9. An apparatus for planning palletizing positions based on the shape and weight of an item, characterized in that, The device includes: Partition module: Obtain the time from when the automated palletizing system starts palletizing the item to the current running time, obtain the target time interval, and partition the target time interval according to a preset window to obtain several sub-intervals; Error amplification module: Obtain the error amplification data of the automated palletizing system after palletizing the item in each sub-interval, and obtain the error amplification coefficient based on the error amplification data; Data transmission inefficiency module: When the automated palletizing system receives data transmitted by different sensors in each sub-interval, obtain the sensor data transmission consistency data and transmission missing data, and obtain the sensor data transmission inefficiency coefficient based on the sensor data transmission consistency data and transmission missing data; Electromagnetic interference module: Obtain the electromagnetic interference data around the item palletizing area in each sub-interval, and obtain the electromagnetic interference coefficient of this sub-interval based on the electromagnetic interference data; Accuracy coefficient module: Obtain the accuracy coefficient of this sub-interval based on the error amplification coefficient, data transmission inefficiency coefficient, and electromagnetic interference coefficient in each sub-interval; Comparison module: establish a set of accuracy coefficients based on the accuracy coefficients within all sub-intervals, screen out all abnormal coefficients in the set of accuracy coefficients, establish an abnormal set with all the abnormal coefficients, calculate the standard deviation in the abnormal set, compare the standard deviation with a preset standard deviation value, and determine whether there is a deviation in the stacking position of the article according to the comparison result.

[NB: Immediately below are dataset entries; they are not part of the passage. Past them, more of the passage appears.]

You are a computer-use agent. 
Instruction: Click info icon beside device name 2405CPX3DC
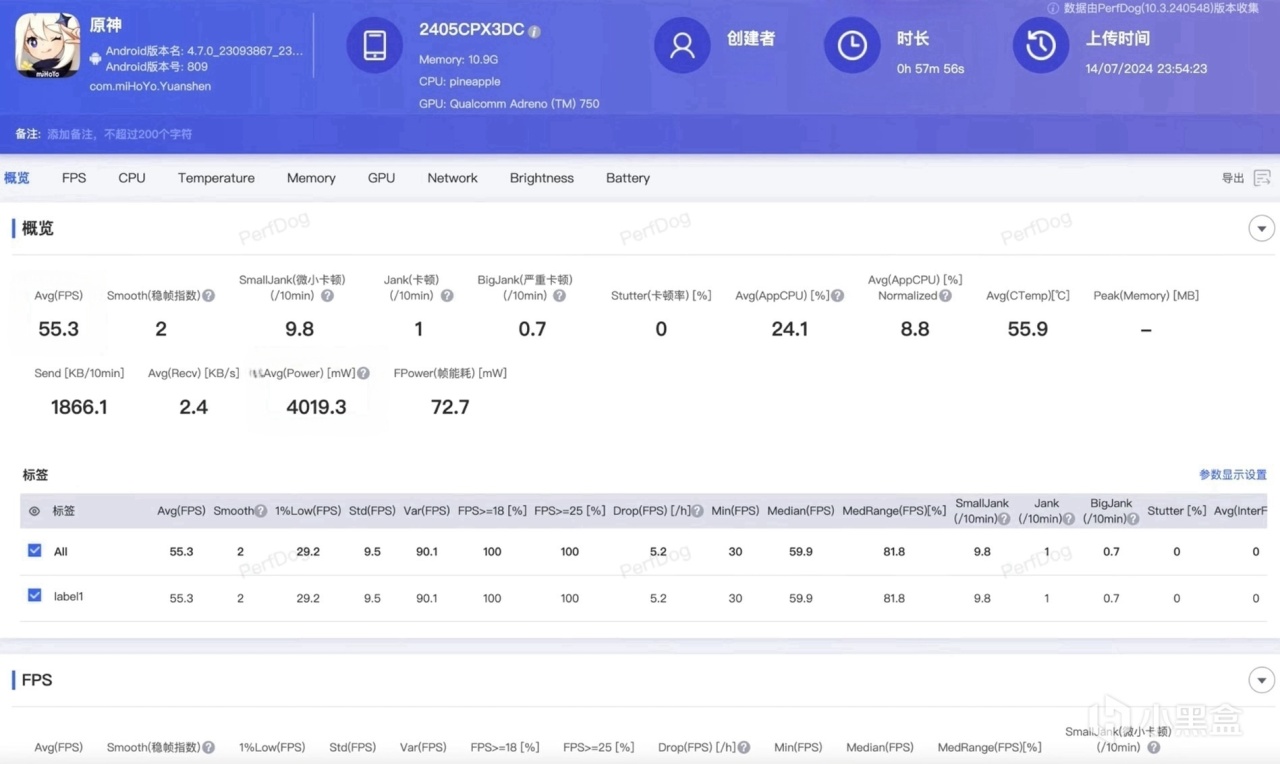click(x=535, y=31)
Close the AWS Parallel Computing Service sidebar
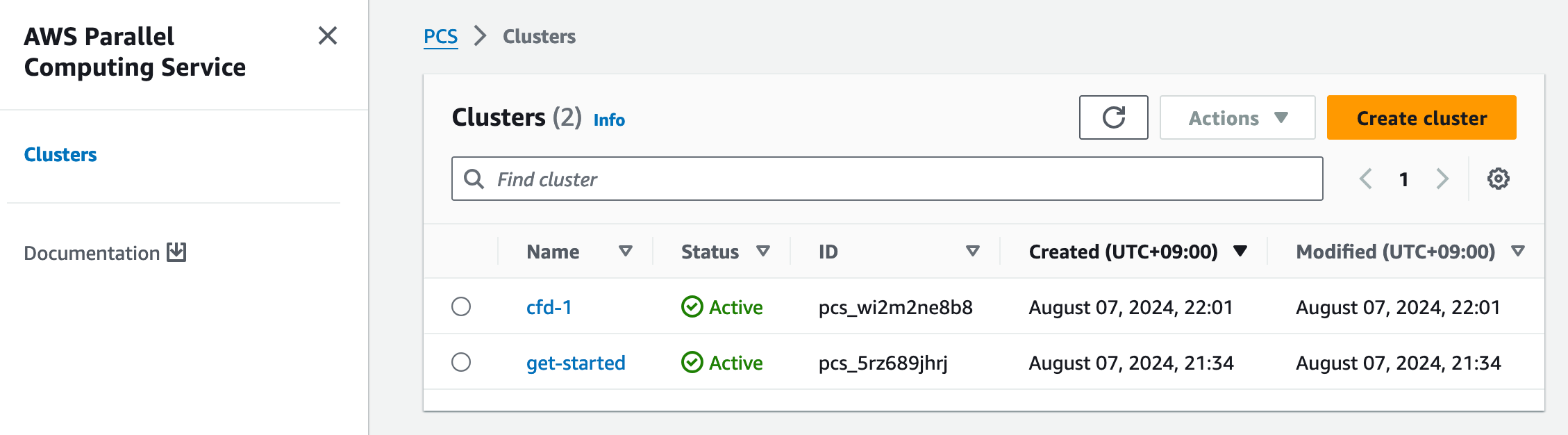 tap(328, 35)
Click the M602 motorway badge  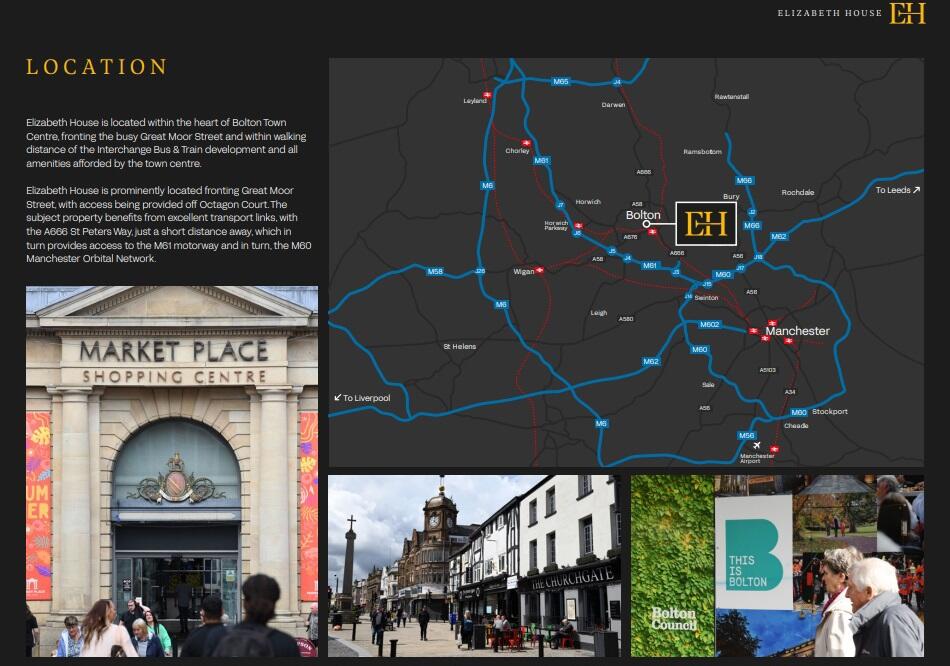[709, 325]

10. An electronic device, characterized in that, It includes a processor, a communication interface, a memory, and a communication bus. Among them, the processor, the communication interface, and the memory complete communication with each other through the communication bus; The memory is used to store computer programs; The processor, when executing the program stored on the memory, implements the method steps described in any one of claims 1-8.